WORK TO DO:
Carry on the report below about the Lomé Accord for Sierra Leone, starting right after its last sentence.

## Start SOURCE EXCERPT

President Kabbah and RUF leader Corporal Foday Sankoh have signed a peace accord to end more than eight years of civil war in Sierra Leone. The Lomé Accord was finalised during seven hours of talks with the presidents of Togo, Nigeria, Liberia and Burkina Faso which lasted into the small hours of Wednesday morning. The agreement was signed at about 5:00 p.m. Wednesday in a formal ceremony at the Palace of Congress in Lomé, in the presence of the four West African leaders, OAU, ECOWAS and UN mediators, members of Sierra Leone’s Inter-Religious Council, and representatives from civil society groups. President Kabbah called on Sierra Leoneans to “forgive and forget,” declaring that “civil war in our country is at an end, and we have all resolved never again to take up arms to settle our political differences.”
Kabbah dedicated the accord to Sierra Leone’s children, whom he called “the most vulnerable victims of war.” Before signing, he lifted up three-year old Memunatu Mansaray (pictured left), whose right hand had been hacked off by rebel fighters. In her remaining arm the little girl clutched a teddy bear. “This is the product of war,” Kabbah told the gathering. “I hope we shall all learn from this and try to embrace peace.”
Under the Lomé Accord, the RUF will receive four ministerial posts, one of them senior, in a power-sharing arrangement with the Sierra Leone government. The rebel group will also receive four deputy-ministerial posts. Sankoh himself has been offered the post of chairman of a commission in charge of mineral resources and postwar reconstruction which would be “nearly the equivalent” of the position of vice president, according to Togolese Foreign Minister Joseph Kokou Koffigoh. The accord also consolidates the cease-fire which took effect on May 24, and mandates a pardon for RUF leader Corporal Foday Sankoh. The agreement also grants an “absolute and free pardon and reprieve to all combatants and collaborators,” who have committed war crimes, but sets up a “truth commission” to allow victims to “tell their stories” and a “human rights commission” which would “strengthen machinery for addressing grievances...of alleged violations of basic human rights.”
The accord calls for the disarmament and assembly of combatants, including the rebels and the pro-government ethnic militias, the restructuring of the army, the transformation of the RUF into a political movement, and access for RUF members to posts in the army and administration. The role of ECOMOG will also be adapted to the new circumstances. The rebels dropped their demand that ECOMOG withdraw from Sierra Leone after Liberian President Charles Taylor advised the RUF to accept ECOMOG’s policing role, conference sources said. Taylor pointed out that ECOMOG had played a similar role in Liberia, despite his own initial reservations about its neutrality. In an interview with Africa No. 1 (Gabonese state radio) Koffigoh described how Wednesday’s agreement differed from an earlier draft accord. “What is new in the current agreement is that there is a provision for a follow-up mechanism; otherwise, several points in the Abidjan accord are also found in the Lomé agreement, but there is a follow-up mechanism,” he said. “We have the Committee of Seven on Sierra Leone to which will be added other bodies that have been set up, as part of the implementation of this agreement. Provision has been made for periodic meetings, at least one meeting every quarter.”

## End SOURCE EXCERPT
## Start PROVIDED DATA

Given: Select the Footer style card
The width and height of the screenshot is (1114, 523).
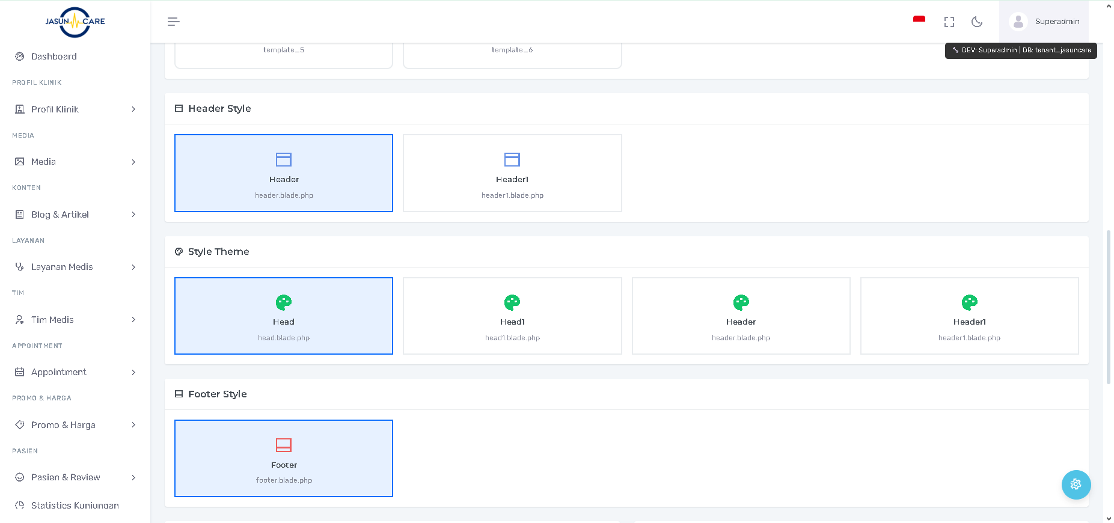Looking at the screenshot, I should point(284,459).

## End PROVIDED DATA

FINAL RESULT:
Reaction to the signing of the accord in Freetown has been “very overwhelming,” according to BBC correspondent Lansana Fofanah. “I drove for most part of the day today across the city, from the east end to the west end, I could see little children, adults, civilians, policemen, all jubilating,” Fofanah told the BBC’s Network Africa programme. “I mean they were very excited that today is the day, today is the day that they’re going to sign the peace talks in Togo. In fact at some stage it was rumoured that it has been signed already. And I could see people dancing all over the town. Even the amputees and the displaced people at the camps were rejoicing.”
The final draft of peace accord was hammered out overnight at a mini-summit attended by Togolese President Gnassingbe Eyadema, Nigerian President Olusegun Obasanjo, Burkinabe President Blaise Compaore, and Liberian President Charles Taylor.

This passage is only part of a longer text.